1  NPR story: The Sound Of The Hagia Sophia, More Than 500 Years Ago; 4:37


2   Lost Voices of the Hagia Sofia, Choral stichologia (Feast of the Exaltation of the Holy Cross in Constantinople, from the office of Sung Matins, Antiphon 7, selected verses of Psalm 109-112, “Palaion) Sung by Cappella Romana; 3:21 

3   Julianna Barwick, Nebula, 2020

vocal and electronics; 5:34


4  Jóhann Jóhannsson, The Sun's Gone Dim and the Sky's Gone Black, 2006

From IBM 1401- A User's Manual; 6:59


Jóhannsson's father worked at IBM as a maintenance engineer for the 1401 Data Processing System, an early and popular business computer that arrived in Iceland in 1964. At that time, keeping a computer up and running involved knowledge of machinery as much as electronics; you needed to understand how ball bearings worked and know where to pour the motor oil. His father was also a musician, and he figured out a way to program the machine's memory so it emitted electromagnetic waves in a pattern that could be picked up by a radio receiver. The IBM 1401 was taken out of service in 1971, and his father gave it a farewell ceremony that included playing some of the short melodies he had composed. These tracks were recorded.

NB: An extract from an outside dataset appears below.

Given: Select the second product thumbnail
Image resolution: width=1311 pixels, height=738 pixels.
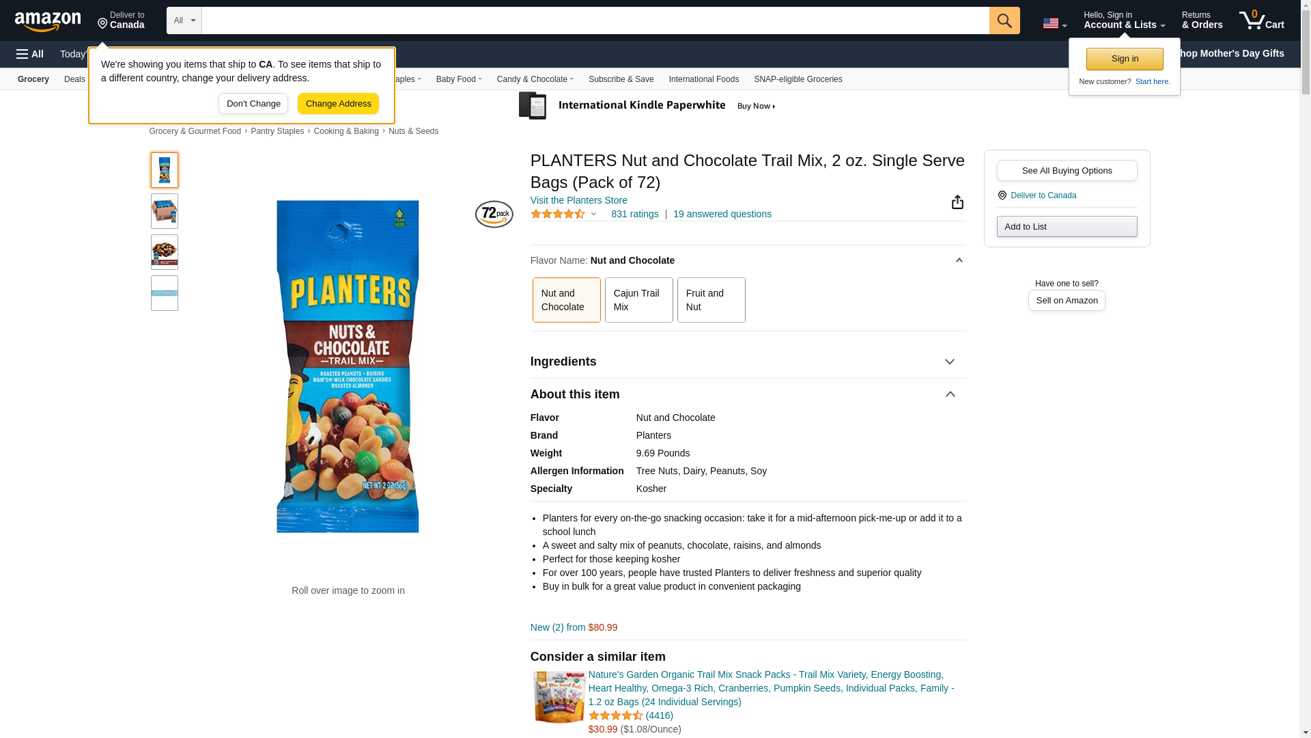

5  Caroline Shaw, Its Motion Keeps, 2013

Commissioned and performed by the Brooklyn Youth Chorus; 7:27 minutes

Britten's attraction to his native English folk songs and hymns comes through in so much of his music, from his choral and opera works to his chamber music and vocal arrangements. Taking a step in that direction, and then sideways and back and around, Its Motion Keeps is based on the words from the first verse of the American shape note hymn Kingwood, found in The Southern Harmony (1835) and other early 19th century hymn books. (Very likely it is a text that immigrated from England.) It begins with a palindromic viola pizzicato line that gestures to the continuo lines of Henry Purcell, to whom Britten wrote several homages. The choir echoes this contour at first and soon splits into swift canonic figures like those found in "This Little Babe" from Britten's Ceremony of Carols, eventually expanding into the "swirling spheres" above string arpeggiations in a texture that recalls the vivace movement of his second string quartet (one of his homages to Purcell). The ecstatic double choir section evokes the antiphonal sound of the early English choral tradition, with harmonies overlapping overhead in the reverberant stone cathedrals, creating brief dissonances while one sound decays as the next begins. The last line, "Time, like the tide, its motion keeps; Still I must launch through endless deeps," is just one of those perfect, beautiful lyrics — resilient and bittersweet.